Revelador, pues, del hombre y revelador de Dios, como le gustaba decir a San Juan Pablo II. En el corazón de Cristo se revela Dios; en el corazón de Cristo se revela el hombre, con toda la miseria del hombre, y con toda la elevación a la que estaba llamado. Porque está llamado a ser discípulo del que es manso y humilde de corazón, con todo lo que lleva consigo.
Podríamos añadir por fin que el Corazón de Jesús es centro de lo divino y del humano en cuanto se han reconciliado con Dios.

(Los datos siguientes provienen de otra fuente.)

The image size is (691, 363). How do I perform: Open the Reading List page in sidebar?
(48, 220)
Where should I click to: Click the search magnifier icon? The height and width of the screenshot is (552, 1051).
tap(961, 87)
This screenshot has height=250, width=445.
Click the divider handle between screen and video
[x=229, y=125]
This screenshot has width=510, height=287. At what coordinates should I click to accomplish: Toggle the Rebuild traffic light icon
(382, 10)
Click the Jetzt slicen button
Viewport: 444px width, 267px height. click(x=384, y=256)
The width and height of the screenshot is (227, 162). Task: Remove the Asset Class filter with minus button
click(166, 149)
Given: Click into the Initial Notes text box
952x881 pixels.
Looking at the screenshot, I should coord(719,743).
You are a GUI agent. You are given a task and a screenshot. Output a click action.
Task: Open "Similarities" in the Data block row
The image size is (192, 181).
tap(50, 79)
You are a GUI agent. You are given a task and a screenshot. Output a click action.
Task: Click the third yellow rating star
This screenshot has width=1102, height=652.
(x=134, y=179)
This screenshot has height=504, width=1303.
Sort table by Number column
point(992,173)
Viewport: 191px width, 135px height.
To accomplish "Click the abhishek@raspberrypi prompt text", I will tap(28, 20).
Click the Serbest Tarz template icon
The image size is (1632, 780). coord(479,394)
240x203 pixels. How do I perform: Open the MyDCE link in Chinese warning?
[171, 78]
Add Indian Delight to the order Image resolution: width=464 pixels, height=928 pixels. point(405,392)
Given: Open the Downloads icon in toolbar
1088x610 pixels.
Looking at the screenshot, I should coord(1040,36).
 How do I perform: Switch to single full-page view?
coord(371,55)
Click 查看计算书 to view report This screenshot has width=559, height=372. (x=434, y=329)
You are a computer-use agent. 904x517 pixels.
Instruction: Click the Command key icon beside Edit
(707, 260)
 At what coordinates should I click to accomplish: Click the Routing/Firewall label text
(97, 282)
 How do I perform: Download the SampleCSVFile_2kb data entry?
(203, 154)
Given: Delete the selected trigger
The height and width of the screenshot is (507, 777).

Cristo ha muerto para poner en el hombre el Corazón de Dios, el Corazón mismo de Cristo. Y con ello se presenta aquí toda la vida nueva en el Espíritu Santo. Esta vida nueva se caracteriza por la presencia en el hombre redimido del Corazón de Cristo. El fruto de ese amor es significado en el fuego mismo del Corazón de Cristo insaciable ha de ser la vida humana invadida por la calidad de Dios. Siempre se nos muestra con los signos de su pasión permanente, porque el hombre no acaba de aceptar su amor. Él sigue ofreciendo continuamente la riqueza de ese amor. Por eso el amor no correspondido es el amor que tiene que pasar a nosotros. Se nos da el Espíritu Santo, el Espíritu Santo dentro de nosotros forma el Corazón de Cristo, porque se nos da para que forme en nosotros ese corazón. Nuestra realidad no es simplemente la presencia del Espíritu Santo en nuestro corazón, que permanece malvado. El Espíritu Santo purifica nuestro corazón; vuelve a realizar en nosotros el grado propio de cada uno, el misterio de Cristo. También nosotros recibimos el Espíritu Santo y recibimos la caridad que el Espíritu Santo infunde en nuestro corazón. Entonces en ese corazón humano se va a realizar de nuevo la síntesis de lo humano y lo divino: la síntesis del amor de Dios y el amor a los Hermanos: la síntesis de la moral cristiana en el misterio de la caridad encendido en nuestros corazones por el Espíritu Santo que se nos ha dado (Rom. 5,5).
El cristianismo es religión de corazón. Es una nueva vida que nos relaciona con toda la humanidad. Lo que nos enseña precisamente Jesucristo es que el corazón del hombre tiene que abrazar a la humanidad. Nunca podemos sentirnos nosotros aislados de esa humanidad; porque al tener en nosotros el Corazón de Cristo, inmediatamente nos sentimos unidos a la obra de Cristo, con las mismas actitudes que el Corazón de Cristo y por lo tanto en nuestra propia vida se va a repetir el misterio de Jesús. Cristo no ha subido a la cruz para que nosotros nos llevemos cruz; sino para enseñarnos cómo se lleva la cruz y para darnos fuerza y gracia para llevarla.
Y lo mismo diríamos de la aceptación de las enseñanzas de Cristo. Un corazón como el suyo es el que continúa y extiende el misterio central del Corazón de Cristo en su ser y en su obrar. La continuación de la redención realizada con las mismas actitudes redentoras de Cristo y con el mismo Corazón de Cristo.